EXERCISE DESCRIPTION:
Starting with the line containing "You are a computer-use" and going on through the line containing "Viewport: 1421px width, 840px height.", return the lines of the data below exactly, and only those.

LISTED RECORDS:
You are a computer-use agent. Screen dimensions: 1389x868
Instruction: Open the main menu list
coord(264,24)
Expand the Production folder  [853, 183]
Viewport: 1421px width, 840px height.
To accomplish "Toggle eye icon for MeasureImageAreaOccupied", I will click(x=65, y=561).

---

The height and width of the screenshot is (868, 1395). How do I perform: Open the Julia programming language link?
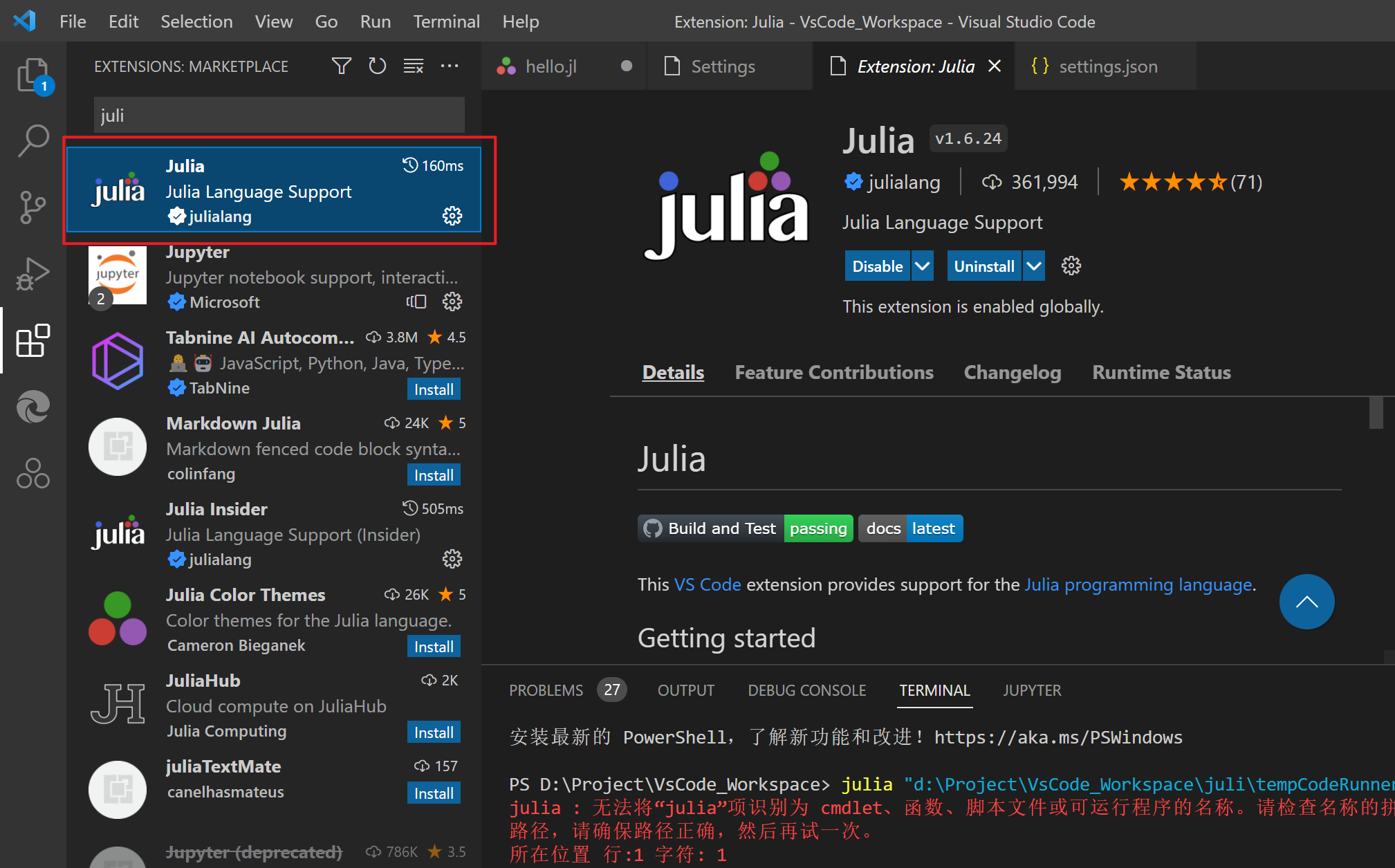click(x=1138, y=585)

YOUR SOLUTION:
You are a computer-use agent. Screen dimensions: 1389x868
Instruction: Open the main menu list
coord(264,24)
Expand the Production folder  [853, 183]
Viewport: 1421px width, 840px height.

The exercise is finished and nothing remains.